Definitionen von Männlichkeit

Unsere Kultur stellt Männlichkeit auf kulturell spezifische Weise her und definiert Männlichkeit je nach Betrachtungsweise wie folgt:

  • Essentialistische Definitionen: Für diesen Ansatz ist es üblich, einen Aspekt herauszugreifen, und diesen als Grundlage dafür zu nutzen, um das Leben von Männern zu erklären. Diese Betrachtungsweise geht zurück auf Sigmund Freud, der Männlichkeit mit Aktivität und Weiblichkeit mit Passivität gleichsetzte. Selbst dieser erkannte sehr schnell, dass diese Vereinfachung niemals ausreicht, um den komplexen Begriff der Männlichkeit ganzheitlich zu fassen. Mit der Zeit ersetzte man das Konstrukt Aktivität durch Risikofreudigkeit, Verantwortlichkeit, die Energie des Zeus oder sogar durch Heavy Metal, um Männlichkeit zu erklären.

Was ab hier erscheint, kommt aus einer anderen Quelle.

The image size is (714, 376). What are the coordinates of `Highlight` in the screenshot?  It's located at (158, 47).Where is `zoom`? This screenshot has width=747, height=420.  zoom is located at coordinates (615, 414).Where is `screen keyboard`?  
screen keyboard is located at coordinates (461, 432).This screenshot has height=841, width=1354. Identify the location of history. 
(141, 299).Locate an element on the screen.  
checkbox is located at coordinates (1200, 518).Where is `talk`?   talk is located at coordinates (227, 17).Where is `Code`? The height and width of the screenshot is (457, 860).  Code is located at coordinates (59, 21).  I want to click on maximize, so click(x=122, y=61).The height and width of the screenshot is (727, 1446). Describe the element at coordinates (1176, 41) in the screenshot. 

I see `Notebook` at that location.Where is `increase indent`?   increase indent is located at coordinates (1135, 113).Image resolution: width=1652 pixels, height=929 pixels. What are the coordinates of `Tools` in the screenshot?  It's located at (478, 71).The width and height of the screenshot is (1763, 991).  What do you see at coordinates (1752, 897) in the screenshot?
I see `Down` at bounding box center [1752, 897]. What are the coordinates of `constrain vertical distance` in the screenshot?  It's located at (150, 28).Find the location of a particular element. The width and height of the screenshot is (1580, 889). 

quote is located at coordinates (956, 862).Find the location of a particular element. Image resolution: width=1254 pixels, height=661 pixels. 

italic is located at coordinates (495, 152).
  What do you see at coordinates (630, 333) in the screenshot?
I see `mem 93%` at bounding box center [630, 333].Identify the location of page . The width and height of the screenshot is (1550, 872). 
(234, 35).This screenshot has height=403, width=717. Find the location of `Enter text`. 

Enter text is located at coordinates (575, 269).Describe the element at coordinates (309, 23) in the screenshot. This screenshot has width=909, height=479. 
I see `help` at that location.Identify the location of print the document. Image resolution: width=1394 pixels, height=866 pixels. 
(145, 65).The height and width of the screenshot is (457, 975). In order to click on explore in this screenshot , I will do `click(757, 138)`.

Problematisch an diesem Ansatz ist die willkürliche Auswahl des jeweiligen Aspekts.
  • Positivistische Definitionen: Dieser Ansatz geht davon aus, dass Männlichkeit das ist, wie Männer wirklich sind. Um dies herauszufinden, werden M/F Skalen aus der Psychologie zur Hilfe genommen und das sich daraus ergebende Muster wird als Männlichkeit bezeichnet. Das Problem dieses Ansatzes liegt darin begründet, dass keine neutralen Beschreibungen zustande kommen, weil bereits zu Beginn eine Kategorisierung in Männlichkeit einerseits und Weiblichkeit andererseits vorgenommen wird. Mithilfe dieser Definition wäre es unmöglich, dass eine Frau über männliche und ein Mann über weibliche Eigenschaften verfügt.

 

  • Normative Definitionen: Dieser Ansatz sagt aus, dass Männlichkeit das ist, wie Männer sein sollten. Anders ausgedrückt besagt sie, Männlichkeit sei eine Norm für männliches Verhalten. Problematisch hierbei ist, dass sich Männer unterschiedlich weit an diese vorgegebene Norm annähern. Die meisten entsprechen ihr nicht. Die Persönlichkeitsebene wird von diesem Ansatz gänzlich außer Acht gelassen.
  • Semiotische Definitionen: Laut Conell (2006) kann man diesem Ansatz wohl am ehesten Vertrauen entgegenbringen, wenn es darum geht, Männlichkeit korrekt zu definieren. Er betrachtet Männlichkeit als ein System symbolischer Differenzen, in denen sich weibliche und männliche Positionen gegenüberstehen. Männlichkeit wird somit definiert als Nicht-Weiblichkeit. Semiotische Definitionen gehen davon aus, dass Männlichkeit ein nicht markierter Begriff und ein Ort symbolischer Autorität ist. Dabei bildet der Phallus den maßgeblichen Signifikanten von Männlichkeit. Weiblichkeit dagegen ist ein Symbol für Mangel. In diesem Zusammenhang ist ebenfalls die Tatsache von Bedeutung, dass ein Symbol lediglich innerhalb eines Systems von Symbolen verstanden werden kann. So existiert Männlichkeit außerhalb von Geschlechterbeziehungen überhaupt nicht. Zusammengefasst beschreibt Männlichkeit eine Position im Geschlechterverhältnis einerseits, die Praktiken, mit deren Hilfe Männer und Frauen diese Position einnehmen andererseits sowie last but not least deren Auswirkungen auf Körper, Kultur und Persönlichkeit.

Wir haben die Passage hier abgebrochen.